HYDROGELS for INDUSTRIAL APPLICATIONS
We have recently developed a hydrogel platform comprising inexpensive, renewable, and environmentally-benign starting materials that are simple to manufacture on scale and exhibit a number of unique mechanical behaviors. These hydrogels demonstrate the potential to be transformational in the way complicated engineering challenges are addressed in a number of large-scale industrial processes. Many industrial applications often require, or would benefit greatly from, the use of hydrogels instead of water alone. Previously reported materials, however, are too expensive, poorly scalable, or toxic to people or the environment to be used widely. In contrast, our materials are extremely inexpensive and simple to manufacture on scale and comprise starting materials widely used in food and drug formulations. Furthermore, our materials exhibit a number of highly useful properties that are impossible with traditional hydrogels, allowing them to be deployed in processes that require flow, injection, or spraying, and as such can enable greener and more water-wise processes.

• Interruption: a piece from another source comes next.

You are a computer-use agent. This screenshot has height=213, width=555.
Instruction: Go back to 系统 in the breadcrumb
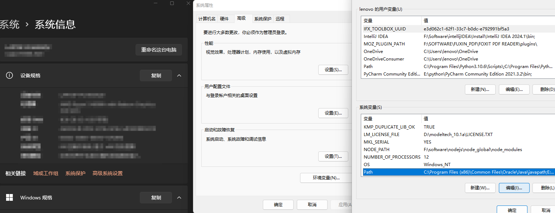click(10, 25)
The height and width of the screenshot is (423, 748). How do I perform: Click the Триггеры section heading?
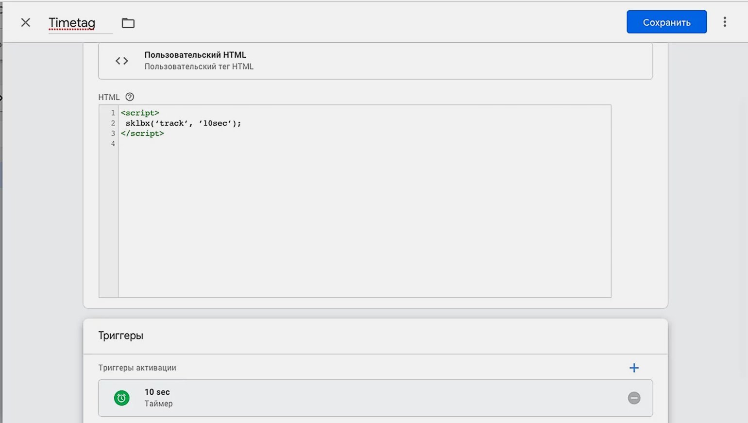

New materials can enable unique solutions to existing challenges in industrial processes ranging from pipeline maintenance in food and beverage manufacturing to fire retardant application in wildland fire prevention. A central feature of these two particular applications is the gross over-consumption of water on account of inherent inefficiencies in the use of water in these processes. Water is an invaluable natural resource and total industrial freshwater use in the United States has reached an astonishing 16 million gallons per day (not including usage for thermoelectric power, irrigation, livestock, or mining). Recent water conservation efforts on account of long-standing droughts in California and elsewhere highlight the great need to develop novel approaches to complex engineering challenges in these applications and others. In a recent article, we demonstrated that our hydrogels can significantly reduce water usage in pipeline maintenance operations in commercial food and beverage manufacturing, while also dramatically reducing the loss of product confronting many batch processes. We also reported gel-based fire retardant formulations that can enable more effective tactical approaches to fighting wildland fires that are impossible with current formulations. This work represents a new paradigm for the fabrication of self-assembled moldable hydrogels from renewable and environmentally-benign starting materials that meet the critical need for technological advancements in a number of industrial applications.